Exercise aim: Copy out the stretch of the listing from the line containing "Image resolution: width=889, height=703." through the line containing "软件推荐 (353, 73)", keeping each line as it appears.

Records from a data collection
*****

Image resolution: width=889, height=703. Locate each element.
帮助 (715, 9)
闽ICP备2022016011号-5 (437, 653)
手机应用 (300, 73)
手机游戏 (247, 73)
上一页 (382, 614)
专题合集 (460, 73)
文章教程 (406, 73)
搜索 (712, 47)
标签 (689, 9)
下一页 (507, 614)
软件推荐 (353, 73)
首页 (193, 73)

*****

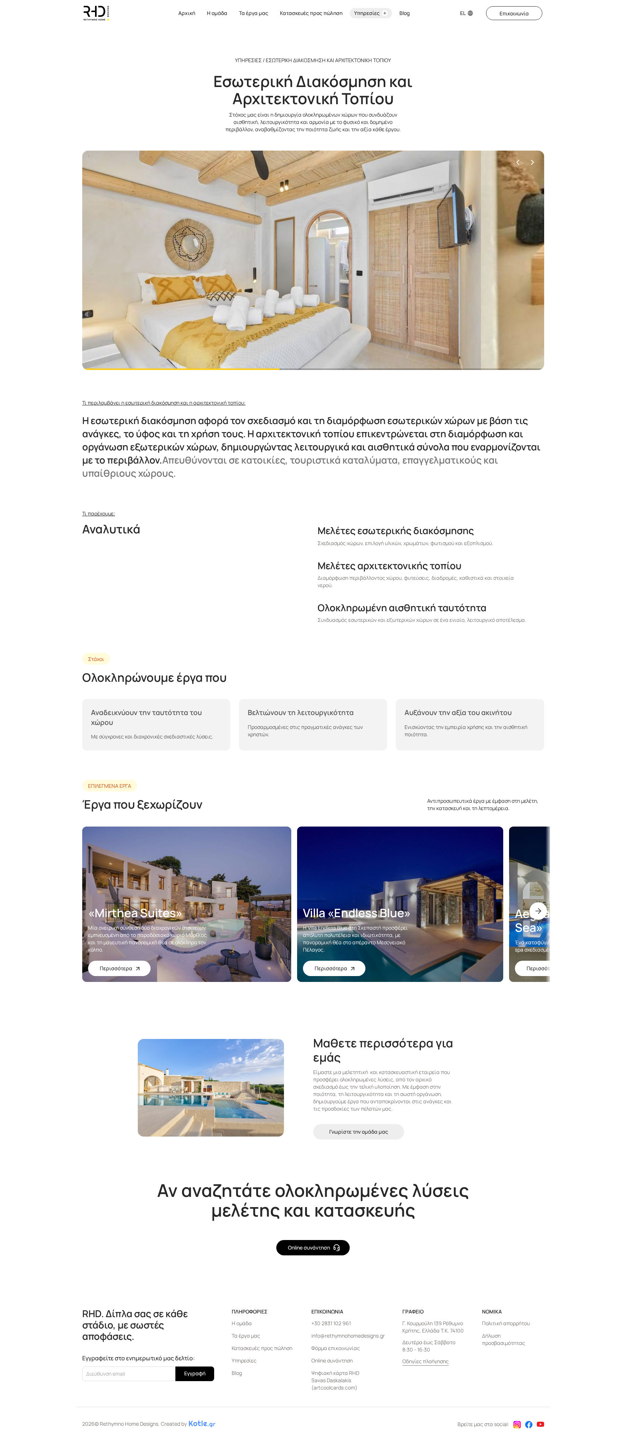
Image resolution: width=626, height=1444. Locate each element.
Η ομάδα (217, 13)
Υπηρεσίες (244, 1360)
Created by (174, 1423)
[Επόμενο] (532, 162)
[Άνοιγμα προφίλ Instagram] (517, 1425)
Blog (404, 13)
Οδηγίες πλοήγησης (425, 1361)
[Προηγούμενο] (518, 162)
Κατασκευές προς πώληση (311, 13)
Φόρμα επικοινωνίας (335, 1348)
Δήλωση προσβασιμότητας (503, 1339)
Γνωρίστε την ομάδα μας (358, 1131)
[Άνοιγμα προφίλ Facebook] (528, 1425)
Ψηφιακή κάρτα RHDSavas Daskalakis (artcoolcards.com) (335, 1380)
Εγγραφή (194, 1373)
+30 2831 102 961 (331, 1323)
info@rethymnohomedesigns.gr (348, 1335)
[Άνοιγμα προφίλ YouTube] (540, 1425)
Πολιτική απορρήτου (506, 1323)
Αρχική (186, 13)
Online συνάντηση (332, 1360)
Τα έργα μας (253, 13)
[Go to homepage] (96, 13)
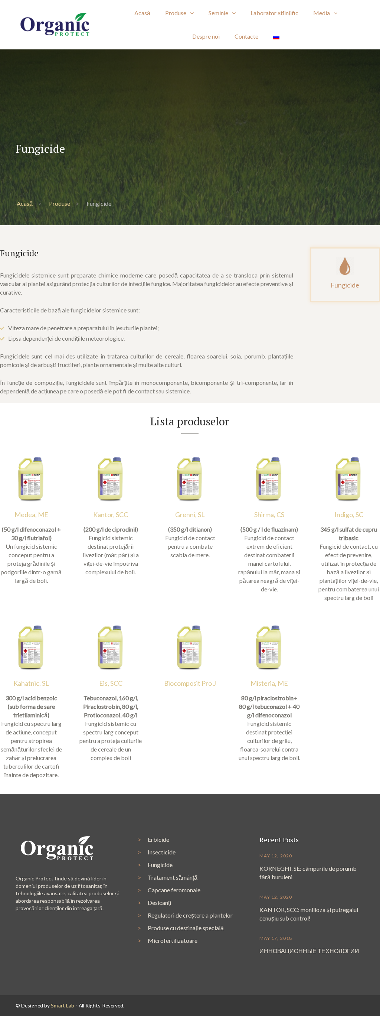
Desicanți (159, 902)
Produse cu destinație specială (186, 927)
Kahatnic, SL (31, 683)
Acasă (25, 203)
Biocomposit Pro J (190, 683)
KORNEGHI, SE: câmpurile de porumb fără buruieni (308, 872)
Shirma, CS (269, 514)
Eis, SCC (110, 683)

*****

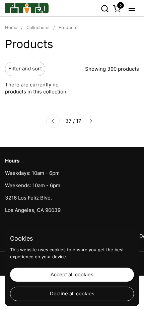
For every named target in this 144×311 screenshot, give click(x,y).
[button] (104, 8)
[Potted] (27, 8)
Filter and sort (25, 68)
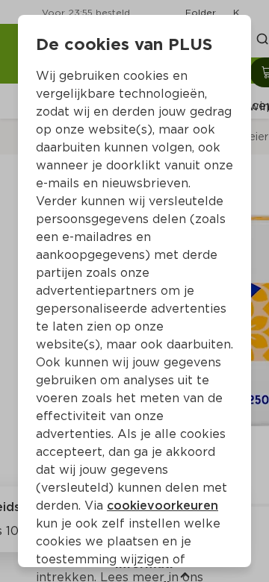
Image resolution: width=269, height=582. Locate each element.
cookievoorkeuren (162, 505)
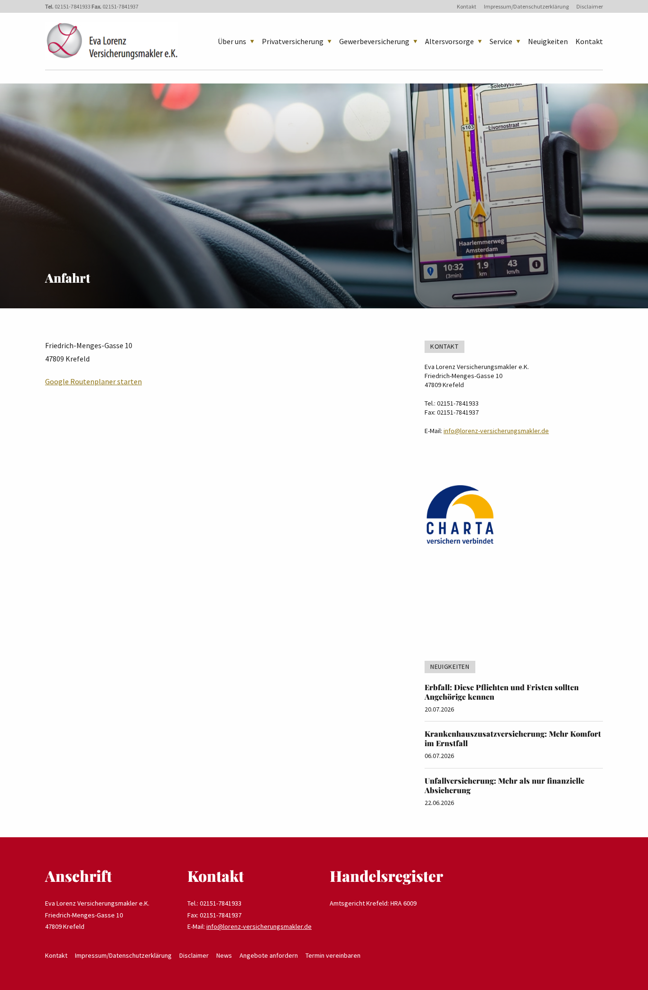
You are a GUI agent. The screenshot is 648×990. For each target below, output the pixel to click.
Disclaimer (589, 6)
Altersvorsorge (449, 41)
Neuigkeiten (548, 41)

*****

Problem solution:
Image resolution: width=889, height=703. Locate each element.
帮助 (715, 9)
闽ICP备2022016011号-5 (437, 653)
手机应用 (300, 73)
手机游戏 (247, 73)
上一页 (382, 614)
专题合集 (460, 73)
文章教程 (406, 73)
搜索 (712, 47)
标签 (689, 9)
下一页 (507, 614)
软件推荐 (353, 73)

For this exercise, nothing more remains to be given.